Page MenuHomePhabricator

Clean up orphaned echo_event rows again
Closed, ResolvedPublic

Description

It's been almost 3 years since we last did this (T136425: Remove orphaned echo_event rows), so they've built up again. When I looked on Friday, there were roughly ~60M orphaned rows on enwiki out of ~90M rows total.

@jcrespo said to run this later this week, after Wednesday's backups

Event Timeline

Restricted Application added a subscriber: Aklapper. · View Herald Transcript

^Something to keep an eye on, I asked to be documented on Deployments wiki page and suggested Wednesday, the day after the Monday-to-wednesday backup process.

Catrope moved this task from In progress to Triage on the DBA board.

I've set a reminder to kick this off at 17:00 UTC on Wednesday February 27.

Thanks for the heads up, that works for me!

I forgot to log the task number when I logged this:

2019-02-27 17:05 RoanKattouw: Running foreachwikiindblist dblists/echo.dblist extensions/Echo/maintenance/removeOrphanedEvents.php on mwmaint1002

This finished last night after I went to sleep

Please tell us from which set of servers, which tables you deleted rows from, as we agreed on IRC, so we can potentially defragment them. That action doesn't have to happen on this ticket, but please communicate that before closing it again (otherwise deleting rows has no meaningful impact on freeing resources).

Please tell us from which set of servers, which tables you deleted rows from, as we agreed on IRC, so we can potentially defragment them.
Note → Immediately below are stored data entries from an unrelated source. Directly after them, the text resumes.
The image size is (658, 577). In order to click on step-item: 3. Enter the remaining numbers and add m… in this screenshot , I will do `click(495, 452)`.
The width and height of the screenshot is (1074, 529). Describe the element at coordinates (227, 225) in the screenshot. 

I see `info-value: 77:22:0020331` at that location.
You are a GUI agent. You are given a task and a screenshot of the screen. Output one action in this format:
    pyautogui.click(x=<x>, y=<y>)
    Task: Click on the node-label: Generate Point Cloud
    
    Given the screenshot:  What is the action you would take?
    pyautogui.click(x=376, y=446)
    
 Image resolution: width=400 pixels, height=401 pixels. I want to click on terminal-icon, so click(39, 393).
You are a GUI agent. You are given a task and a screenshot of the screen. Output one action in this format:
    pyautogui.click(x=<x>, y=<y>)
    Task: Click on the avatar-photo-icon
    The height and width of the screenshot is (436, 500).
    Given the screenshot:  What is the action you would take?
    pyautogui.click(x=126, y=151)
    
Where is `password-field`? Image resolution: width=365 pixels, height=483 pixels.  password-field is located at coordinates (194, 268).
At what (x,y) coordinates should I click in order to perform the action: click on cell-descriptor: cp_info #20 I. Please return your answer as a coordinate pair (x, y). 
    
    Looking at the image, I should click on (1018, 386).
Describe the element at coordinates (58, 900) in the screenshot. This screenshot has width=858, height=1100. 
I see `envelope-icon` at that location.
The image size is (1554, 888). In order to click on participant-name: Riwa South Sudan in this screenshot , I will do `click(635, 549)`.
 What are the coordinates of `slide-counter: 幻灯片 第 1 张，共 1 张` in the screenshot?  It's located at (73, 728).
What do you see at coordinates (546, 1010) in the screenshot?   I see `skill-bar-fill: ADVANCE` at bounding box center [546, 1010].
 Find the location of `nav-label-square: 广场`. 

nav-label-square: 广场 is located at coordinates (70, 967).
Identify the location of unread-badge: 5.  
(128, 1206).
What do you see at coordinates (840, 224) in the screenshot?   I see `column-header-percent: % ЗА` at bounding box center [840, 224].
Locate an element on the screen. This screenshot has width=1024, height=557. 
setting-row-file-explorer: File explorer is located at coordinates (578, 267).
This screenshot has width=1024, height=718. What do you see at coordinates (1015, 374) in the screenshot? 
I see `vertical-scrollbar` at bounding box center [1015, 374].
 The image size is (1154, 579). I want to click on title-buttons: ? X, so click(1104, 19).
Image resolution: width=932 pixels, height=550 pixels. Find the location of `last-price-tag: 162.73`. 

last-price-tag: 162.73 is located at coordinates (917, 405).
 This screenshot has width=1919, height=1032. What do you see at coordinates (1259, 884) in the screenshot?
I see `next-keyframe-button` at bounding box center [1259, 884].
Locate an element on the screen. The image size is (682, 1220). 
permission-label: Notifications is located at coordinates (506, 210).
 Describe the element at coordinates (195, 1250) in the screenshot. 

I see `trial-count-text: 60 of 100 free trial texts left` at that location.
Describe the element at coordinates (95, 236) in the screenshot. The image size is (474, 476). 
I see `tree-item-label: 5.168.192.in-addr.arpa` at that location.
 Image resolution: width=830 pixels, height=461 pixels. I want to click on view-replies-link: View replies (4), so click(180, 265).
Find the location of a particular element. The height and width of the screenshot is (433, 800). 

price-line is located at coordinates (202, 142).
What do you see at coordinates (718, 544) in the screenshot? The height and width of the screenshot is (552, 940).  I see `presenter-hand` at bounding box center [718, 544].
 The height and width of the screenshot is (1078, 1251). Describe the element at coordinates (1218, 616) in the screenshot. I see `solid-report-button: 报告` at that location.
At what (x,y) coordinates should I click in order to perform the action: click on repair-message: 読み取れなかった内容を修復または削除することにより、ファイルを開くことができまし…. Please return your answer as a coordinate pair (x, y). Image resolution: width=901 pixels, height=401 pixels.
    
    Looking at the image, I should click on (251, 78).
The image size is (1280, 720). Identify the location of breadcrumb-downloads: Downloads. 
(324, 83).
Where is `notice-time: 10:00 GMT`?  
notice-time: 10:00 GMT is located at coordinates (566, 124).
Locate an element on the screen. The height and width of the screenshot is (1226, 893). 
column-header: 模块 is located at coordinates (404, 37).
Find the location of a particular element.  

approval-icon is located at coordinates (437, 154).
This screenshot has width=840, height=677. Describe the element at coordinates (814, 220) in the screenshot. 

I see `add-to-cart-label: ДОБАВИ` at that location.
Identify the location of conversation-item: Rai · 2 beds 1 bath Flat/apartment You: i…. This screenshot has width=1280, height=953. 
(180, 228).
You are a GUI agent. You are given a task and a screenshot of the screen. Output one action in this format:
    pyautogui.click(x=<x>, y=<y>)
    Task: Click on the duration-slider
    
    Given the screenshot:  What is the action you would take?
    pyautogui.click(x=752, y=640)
That action doesn't have to happen on this ticket, but please communicate that before closing it again (otherwise deleting rows has no meaningful impact on freeing resources).

Ah yes, sorry for forgetting!

The script that I ran deleted rows from the echo_event tables in every database on x1.

Thanks!
I will create a ticket to get them defragmented

@Catrope One last think, not sure if you are in charge of that, and obviously not a huge priority, but maybe there should be some conversations of changing defaults on notifications, watchlists, etc. for places like wikidata combined with users that are bots with high editing activity, where lots of emails or notifications may never seen. Apologies if this has been brought up in the past or has already been handled. Apologies also if it has nothing to do with this purge and I am mixing things.

It's funny that you should mention Wikidata, because that wiki actually had a very very high cleanup rate (something like 274M/276M or ~99.5%, whereas 60-70% was typical). You're right that there's lots of activity on Wikidata causing more notifications etc, but because the number of notifications is limited to 2000 per user, they just turn over more quickly instead. What determines the number of surviving notifications is not the amount of bot activity, but the number of humans asking to be informed of that bot activity. And Wikidata is populated by a small number of hyper-informed human users, whereas wikis like English Wikipedia have a lot more human users who are at least somewhat active. At least that's my theory for why, after this purge, enwiki had ~34M event rows left and wikidatawiki ~1.5M.

Longer term, I want to change Echo so that it cleans up orphaned echo_event rows automatically (at the same time that the last corresponding echo_notification row is deleted). Then we wouldn't have to periodically run these large deletions.

Also if you want to talk more about this, feel free to ping me on IRC any time. It's a somewhat complicated topic and we probably both have an incomplete understanding of it, and I feel like I might not have understood exactly what you were getting at.